STATED PROBLEM.
Rewrite the part of the entries that opens with the line containing "Click the Revenue" and closes with the line containing "pos(1060,31)", changing "icon" to "symbol" and leaving everything else as it is.

THE DATA.
____________

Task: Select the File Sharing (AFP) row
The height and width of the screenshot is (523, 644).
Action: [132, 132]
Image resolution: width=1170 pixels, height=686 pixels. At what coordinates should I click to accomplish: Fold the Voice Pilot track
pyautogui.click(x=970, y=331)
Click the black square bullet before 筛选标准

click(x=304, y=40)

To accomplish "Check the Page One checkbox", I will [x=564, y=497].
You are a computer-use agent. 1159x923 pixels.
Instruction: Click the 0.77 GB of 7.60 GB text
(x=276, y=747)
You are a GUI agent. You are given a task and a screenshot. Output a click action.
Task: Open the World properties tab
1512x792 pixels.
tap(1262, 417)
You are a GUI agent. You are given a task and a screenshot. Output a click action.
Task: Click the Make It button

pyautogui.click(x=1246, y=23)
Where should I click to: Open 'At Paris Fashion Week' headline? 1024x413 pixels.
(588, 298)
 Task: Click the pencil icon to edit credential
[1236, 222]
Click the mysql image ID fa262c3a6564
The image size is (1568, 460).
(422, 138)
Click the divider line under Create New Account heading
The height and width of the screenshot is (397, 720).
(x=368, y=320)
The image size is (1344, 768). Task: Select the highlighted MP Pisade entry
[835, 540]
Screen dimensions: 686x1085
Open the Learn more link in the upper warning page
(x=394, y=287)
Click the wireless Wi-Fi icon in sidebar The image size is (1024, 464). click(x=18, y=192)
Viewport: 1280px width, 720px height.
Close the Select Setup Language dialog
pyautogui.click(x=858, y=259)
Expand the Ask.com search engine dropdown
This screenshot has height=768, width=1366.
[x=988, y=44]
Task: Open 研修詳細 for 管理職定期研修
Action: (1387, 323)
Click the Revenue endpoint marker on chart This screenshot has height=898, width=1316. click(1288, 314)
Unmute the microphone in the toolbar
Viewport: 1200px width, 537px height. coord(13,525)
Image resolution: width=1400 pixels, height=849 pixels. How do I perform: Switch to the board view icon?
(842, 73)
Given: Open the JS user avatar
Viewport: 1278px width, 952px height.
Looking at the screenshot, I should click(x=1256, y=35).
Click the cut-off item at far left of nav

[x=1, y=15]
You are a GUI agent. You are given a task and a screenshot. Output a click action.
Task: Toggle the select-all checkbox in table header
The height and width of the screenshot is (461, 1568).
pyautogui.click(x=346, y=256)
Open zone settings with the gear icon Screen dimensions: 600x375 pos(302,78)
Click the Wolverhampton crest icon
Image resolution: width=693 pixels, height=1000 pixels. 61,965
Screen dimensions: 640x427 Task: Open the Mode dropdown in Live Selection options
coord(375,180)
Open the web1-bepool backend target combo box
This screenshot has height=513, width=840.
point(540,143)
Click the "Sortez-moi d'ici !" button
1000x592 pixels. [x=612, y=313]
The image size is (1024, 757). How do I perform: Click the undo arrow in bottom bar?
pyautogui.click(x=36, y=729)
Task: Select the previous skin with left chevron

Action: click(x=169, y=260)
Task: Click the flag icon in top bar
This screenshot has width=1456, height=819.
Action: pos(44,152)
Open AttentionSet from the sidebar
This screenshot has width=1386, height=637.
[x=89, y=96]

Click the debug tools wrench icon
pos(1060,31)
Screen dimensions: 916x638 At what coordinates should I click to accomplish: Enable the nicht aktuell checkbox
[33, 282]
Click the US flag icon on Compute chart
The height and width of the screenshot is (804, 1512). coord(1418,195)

____________

OUTPUT OF THE TASK.
Click the Revenue endpoint marker on chart This screenshot has height=898, width=1316. click(1288, 314)
Unmute the microphone in the toolbar
Viewport: 1200px width, 537px height. coord(13,525)
Image resolution: width=1400 pixels, height=849 pixels. How do I perform: Switch to the board view symbol?
(842, 73)
Given: Open the JS user avatar
Viewport: 1278px width, 952px height.
Looking at the screenshot, I should click(x=1256, y=35).
Click the cut-off item at far left of nav

[x=1, y=15]
You are a GUI agent. You are given a task and a screenshot. Output a click action.
Task: Toggle the select-all checkbox in table header
The height and width of the screenshot is (461, 1568).
pyautogui.click(x=346, y=256)
Open zone settings with the gear symbol Screen dimensions: 600x375 pos(302,78)
Click the Wolverhampton crest symbol
Image resolution: width=693 pixels, height=1000 pixels. 61,965
Screen dimensions: 640x427 Task: Open the Mode dropdown in Live Selection options
coord(375,180)
Open the web1-bepool backend target combo box
This screenshot has height=513, width=840.
point(540,143)
Click the "Sortez-moi d'ici !" button
1000x592 pixels. [x=612, y=313]
The image size is (1024, 757). How do I perform: Click the undo arrow in bottom bar?
pyautogui.click(x=36, y=729)
Task: Select the previous skin with left chevron

Action: click(x=169, y=260)
Task: Click the flag symbol in top bar
This screenshot has width=1456, height=819.
Action: pos(44,152)
Open AttentionSet from the sidebar
This screenshot has width=1386, height=637.
[x=89, y=96]

Click the debug tools wrench symbol
pos(1060,31)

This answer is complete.